There may still be cases where there is little dependence, at least relative to some background data. These will be cases where our language did not develop to describe the particular cases observed but developed to describe other cases, perhaps similar to the ones observed but largely probabilistically independent of them. Thus, our language about mechanics and propulsion plainly did not develop to describe bacterial flagella, and it may be that the existence of bacterial flagella is probabilistically independent of the things for which our language developed. So maybe the above account works if K is a state of knowing a specification that includes bacterial flagella. Or not! There are hard questions here. One of the hard questions is with regard to how particular K is. Is K the event of one particular knower, say William Dembski, having the identification of f?
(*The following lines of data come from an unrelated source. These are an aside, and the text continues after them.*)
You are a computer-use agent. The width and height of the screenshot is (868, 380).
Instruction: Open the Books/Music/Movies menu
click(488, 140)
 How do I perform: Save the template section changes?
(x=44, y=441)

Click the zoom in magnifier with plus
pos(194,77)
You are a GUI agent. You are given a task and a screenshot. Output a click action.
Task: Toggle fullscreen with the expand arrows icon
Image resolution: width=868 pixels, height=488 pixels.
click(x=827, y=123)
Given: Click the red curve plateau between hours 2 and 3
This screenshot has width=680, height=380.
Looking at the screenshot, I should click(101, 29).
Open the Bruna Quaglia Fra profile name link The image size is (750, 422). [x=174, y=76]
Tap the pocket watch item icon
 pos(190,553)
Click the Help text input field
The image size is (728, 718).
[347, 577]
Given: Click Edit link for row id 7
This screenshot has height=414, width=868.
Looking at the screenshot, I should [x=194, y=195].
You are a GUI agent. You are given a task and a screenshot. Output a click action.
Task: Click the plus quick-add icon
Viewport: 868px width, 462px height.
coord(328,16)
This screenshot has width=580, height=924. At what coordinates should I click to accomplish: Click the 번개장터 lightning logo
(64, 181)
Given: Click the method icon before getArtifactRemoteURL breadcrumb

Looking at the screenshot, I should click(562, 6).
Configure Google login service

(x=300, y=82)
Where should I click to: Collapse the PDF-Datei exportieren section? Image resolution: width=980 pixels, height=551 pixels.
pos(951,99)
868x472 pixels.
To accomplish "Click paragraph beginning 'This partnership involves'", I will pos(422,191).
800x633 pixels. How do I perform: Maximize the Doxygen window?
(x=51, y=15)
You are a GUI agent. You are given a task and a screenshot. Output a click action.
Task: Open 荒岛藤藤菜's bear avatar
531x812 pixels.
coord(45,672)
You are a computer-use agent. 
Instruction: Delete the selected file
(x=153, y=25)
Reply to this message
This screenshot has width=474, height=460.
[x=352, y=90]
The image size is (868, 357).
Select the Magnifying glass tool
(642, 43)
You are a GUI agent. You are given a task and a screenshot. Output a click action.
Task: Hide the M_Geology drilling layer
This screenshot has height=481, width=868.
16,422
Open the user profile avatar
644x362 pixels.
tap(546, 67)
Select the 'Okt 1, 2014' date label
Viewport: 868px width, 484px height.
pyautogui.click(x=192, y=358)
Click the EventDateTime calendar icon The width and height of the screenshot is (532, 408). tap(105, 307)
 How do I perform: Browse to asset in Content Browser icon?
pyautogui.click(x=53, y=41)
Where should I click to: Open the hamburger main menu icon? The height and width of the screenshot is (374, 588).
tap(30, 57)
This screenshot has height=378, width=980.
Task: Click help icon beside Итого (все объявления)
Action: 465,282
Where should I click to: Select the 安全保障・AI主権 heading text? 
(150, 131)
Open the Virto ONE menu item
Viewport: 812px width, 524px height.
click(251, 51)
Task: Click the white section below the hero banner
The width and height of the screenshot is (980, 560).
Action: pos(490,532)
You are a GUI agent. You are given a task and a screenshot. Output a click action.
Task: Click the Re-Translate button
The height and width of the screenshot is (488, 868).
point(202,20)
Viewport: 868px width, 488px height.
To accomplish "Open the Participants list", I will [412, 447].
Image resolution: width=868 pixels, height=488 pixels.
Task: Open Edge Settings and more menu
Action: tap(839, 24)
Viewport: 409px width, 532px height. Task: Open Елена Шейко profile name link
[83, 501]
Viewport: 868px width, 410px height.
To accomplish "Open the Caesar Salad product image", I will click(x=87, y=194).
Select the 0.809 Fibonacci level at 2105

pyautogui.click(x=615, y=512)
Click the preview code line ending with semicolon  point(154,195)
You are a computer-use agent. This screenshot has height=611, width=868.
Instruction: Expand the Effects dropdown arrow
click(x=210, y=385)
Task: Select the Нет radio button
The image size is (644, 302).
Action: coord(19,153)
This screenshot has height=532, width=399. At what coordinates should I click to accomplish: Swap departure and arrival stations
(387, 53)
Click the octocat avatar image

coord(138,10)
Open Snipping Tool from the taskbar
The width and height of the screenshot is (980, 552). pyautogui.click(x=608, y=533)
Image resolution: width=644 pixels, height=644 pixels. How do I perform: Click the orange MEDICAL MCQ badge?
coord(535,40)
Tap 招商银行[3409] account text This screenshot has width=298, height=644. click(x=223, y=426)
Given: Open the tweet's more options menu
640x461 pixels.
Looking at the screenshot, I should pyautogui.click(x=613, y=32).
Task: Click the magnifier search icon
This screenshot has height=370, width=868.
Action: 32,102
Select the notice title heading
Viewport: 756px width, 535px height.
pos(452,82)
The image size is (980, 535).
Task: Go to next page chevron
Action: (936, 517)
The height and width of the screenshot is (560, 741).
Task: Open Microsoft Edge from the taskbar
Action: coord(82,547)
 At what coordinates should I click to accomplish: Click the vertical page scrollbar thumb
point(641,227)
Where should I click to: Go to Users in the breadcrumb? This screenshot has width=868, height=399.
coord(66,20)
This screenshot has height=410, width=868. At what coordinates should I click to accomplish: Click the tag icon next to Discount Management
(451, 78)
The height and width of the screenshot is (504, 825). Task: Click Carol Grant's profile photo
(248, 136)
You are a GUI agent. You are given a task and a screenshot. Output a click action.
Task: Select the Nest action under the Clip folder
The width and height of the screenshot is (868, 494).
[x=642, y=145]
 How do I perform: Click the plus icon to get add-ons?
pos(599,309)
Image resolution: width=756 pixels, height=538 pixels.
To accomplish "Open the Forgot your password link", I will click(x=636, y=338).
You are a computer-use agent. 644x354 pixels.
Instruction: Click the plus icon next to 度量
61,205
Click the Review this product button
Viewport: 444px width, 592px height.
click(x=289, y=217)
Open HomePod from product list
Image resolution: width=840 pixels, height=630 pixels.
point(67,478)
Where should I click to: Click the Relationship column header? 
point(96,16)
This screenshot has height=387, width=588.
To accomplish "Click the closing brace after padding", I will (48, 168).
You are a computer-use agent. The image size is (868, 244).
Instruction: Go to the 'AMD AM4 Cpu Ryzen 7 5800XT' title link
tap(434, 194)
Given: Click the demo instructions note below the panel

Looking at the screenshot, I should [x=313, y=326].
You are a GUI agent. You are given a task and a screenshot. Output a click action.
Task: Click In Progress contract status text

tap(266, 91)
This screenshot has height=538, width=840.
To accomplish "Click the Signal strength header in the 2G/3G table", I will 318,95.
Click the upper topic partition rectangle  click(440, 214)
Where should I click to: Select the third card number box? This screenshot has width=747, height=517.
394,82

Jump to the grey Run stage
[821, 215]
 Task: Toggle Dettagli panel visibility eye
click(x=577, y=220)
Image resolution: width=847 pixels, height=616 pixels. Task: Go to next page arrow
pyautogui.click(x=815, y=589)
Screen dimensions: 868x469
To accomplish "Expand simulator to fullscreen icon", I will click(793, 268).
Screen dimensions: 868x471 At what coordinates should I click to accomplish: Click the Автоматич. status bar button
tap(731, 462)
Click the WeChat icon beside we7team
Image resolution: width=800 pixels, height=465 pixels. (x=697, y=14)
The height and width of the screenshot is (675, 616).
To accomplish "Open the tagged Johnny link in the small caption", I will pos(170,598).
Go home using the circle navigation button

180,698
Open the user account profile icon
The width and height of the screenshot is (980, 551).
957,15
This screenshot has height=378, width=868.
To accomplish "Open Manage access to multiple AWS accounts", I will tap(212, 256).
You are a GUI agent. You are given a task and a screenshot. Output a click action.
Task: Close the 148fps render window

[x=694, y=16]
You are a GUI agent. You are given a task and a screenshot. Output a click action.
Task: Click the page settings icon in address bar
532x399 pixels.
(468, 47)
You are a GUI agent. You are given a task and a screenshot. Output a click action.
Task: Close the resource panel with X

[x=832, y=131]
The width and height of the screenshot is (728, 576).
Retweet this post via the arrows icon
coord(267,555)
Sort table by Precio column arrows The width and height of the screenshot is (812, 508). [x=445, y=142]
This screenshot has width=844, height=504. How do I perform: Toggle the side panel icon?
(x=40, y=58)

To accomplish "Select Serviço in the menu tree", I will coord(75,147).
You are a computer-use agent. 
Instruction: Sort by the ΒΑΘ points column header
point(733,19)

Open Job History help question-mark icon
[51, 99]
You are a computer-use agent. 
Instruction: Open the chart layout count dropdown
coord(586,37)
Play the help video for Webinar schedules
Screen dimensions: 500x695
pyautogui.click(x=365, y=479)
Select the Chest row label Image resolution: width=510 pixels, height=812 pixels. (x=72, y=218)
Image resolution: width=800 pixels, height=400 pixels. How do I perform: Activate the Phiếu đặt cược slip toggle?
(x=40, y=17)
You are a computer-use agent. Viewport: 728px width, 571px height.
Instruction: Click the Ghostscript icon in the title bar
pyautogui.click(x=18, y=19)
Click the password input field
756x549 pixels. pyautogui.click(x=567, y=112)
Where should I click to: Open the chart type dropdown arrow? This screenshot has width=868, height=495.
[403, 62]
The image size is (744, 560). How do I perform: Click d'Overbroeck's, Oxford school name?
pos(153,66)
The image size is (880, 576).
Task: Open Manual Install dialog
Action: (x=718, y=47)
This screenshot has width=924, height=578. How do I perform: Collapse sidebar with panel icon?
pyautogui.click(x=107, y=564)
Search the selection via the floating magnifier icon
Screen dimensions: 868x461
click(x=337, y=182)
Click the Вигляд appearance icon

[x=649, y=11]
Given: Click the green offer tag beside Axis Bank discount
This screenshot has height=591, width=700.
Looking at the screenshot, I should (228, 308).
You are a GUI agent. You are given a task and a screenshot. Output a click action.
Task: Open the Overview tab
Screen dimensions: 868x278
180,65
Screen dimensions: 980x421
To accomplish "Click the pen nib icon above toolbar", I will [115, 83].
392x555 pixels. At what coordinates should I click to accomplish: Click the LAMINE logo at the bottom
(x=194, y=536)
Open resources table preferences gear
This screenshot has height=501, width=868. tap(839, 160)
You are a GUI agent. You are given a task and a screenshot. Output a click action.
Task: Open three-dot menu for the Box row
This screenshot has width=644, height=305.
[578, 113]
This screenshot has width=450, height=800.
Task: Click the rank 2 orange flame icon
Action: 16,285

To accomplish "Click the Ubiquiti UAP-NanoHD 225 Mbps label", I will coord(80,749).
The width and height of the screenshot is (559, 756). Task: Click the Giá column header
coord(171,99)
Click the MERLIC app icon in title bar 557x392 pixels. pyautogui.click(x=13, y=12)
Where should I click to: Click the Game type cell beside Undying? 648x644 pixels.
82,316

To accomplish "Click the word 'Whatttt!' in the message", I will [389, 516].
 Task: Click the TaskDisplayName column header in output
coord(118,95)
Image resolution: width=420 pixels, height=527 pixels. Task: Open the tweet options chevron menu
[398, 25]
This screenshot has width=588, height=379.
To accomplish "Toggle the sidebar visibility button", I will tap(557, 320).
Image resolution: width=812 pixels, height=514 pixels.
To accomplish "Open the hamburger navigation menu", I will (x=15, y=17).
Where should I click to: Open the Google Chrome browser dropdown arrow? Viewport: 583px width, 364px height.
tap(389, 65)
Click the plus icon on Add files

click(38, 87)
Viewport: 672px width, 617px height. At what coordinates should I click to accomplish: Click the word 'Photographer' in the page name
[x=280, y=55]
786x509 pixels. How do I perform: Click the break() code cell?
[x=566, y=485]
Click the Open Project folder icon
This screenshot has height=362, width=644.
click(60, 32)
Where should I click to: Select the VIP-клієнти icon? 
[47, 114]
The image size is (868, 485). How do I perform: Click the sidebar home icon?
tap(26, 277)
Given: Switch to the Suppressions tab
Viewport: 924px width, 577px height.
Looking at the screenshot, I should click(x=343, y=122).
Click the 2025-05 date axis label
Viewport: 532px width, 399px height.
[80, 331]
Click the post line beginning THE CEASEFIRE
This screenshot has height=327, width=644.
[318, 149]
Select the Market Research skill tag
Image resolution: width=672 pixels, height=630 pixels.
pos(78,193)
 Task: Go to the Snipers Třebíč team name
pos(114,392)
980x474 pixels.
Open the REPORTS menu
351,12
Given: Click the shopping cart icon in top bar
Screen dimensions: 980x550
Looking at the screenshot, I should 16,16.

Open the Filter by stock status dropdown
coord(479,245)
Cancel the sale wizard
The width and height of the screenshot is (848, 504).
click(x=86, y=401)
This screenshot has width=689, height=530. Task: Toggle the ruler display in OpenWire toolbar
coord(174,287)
If so, then there is a lot of probabilistic dependence between the existence of bacterial flagella and K, since the probability of Dembski's existing in a world where there are no bacterial flagella is very low, since history would have gone very differently without bacterial flagella, and probably Dembski would never have come into existence.

Or is K the event of some knower or other having the identification of f? Then, to evaluate the dependence between K and the existence of bacterial flagella we would have to examine the almost intractable question of what a world without bacterial flagella would have been like.